─── Supplied entries

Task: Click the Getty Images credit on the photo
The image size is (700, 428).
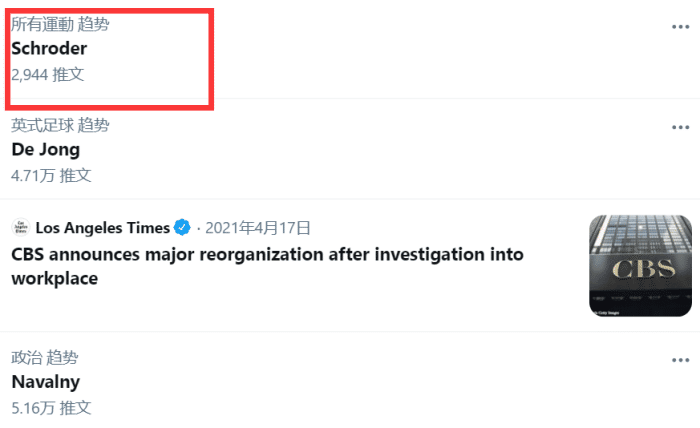Action: pyautogui.click(x=605, y=312)
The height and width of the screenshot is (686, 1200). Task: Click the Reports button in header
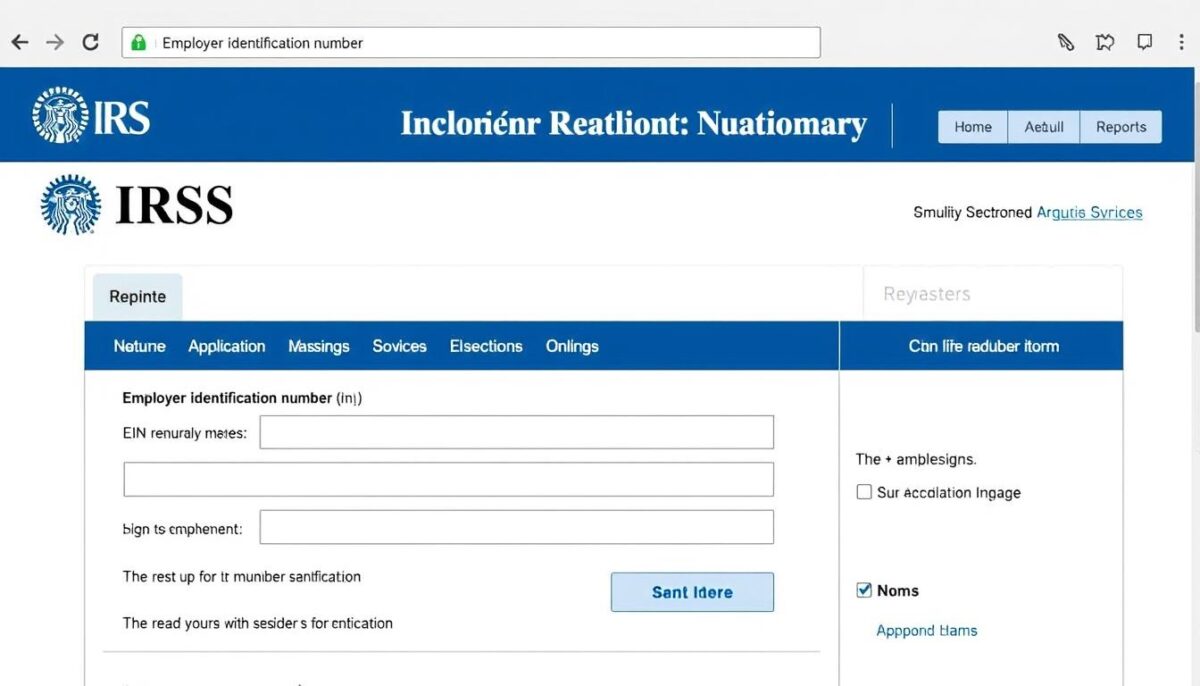[x=1120, y=127]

──────

What is needed is every entry written out word for word, with no pictures.

Task: Click the Getty Images credit on the photo
The image size is (700, 428).
Action: pyautogui.click(x=605, y=312)
The height and width of the screenshot is (686, 1200). Task: Click the Reports button in header
[x=1120, y=127]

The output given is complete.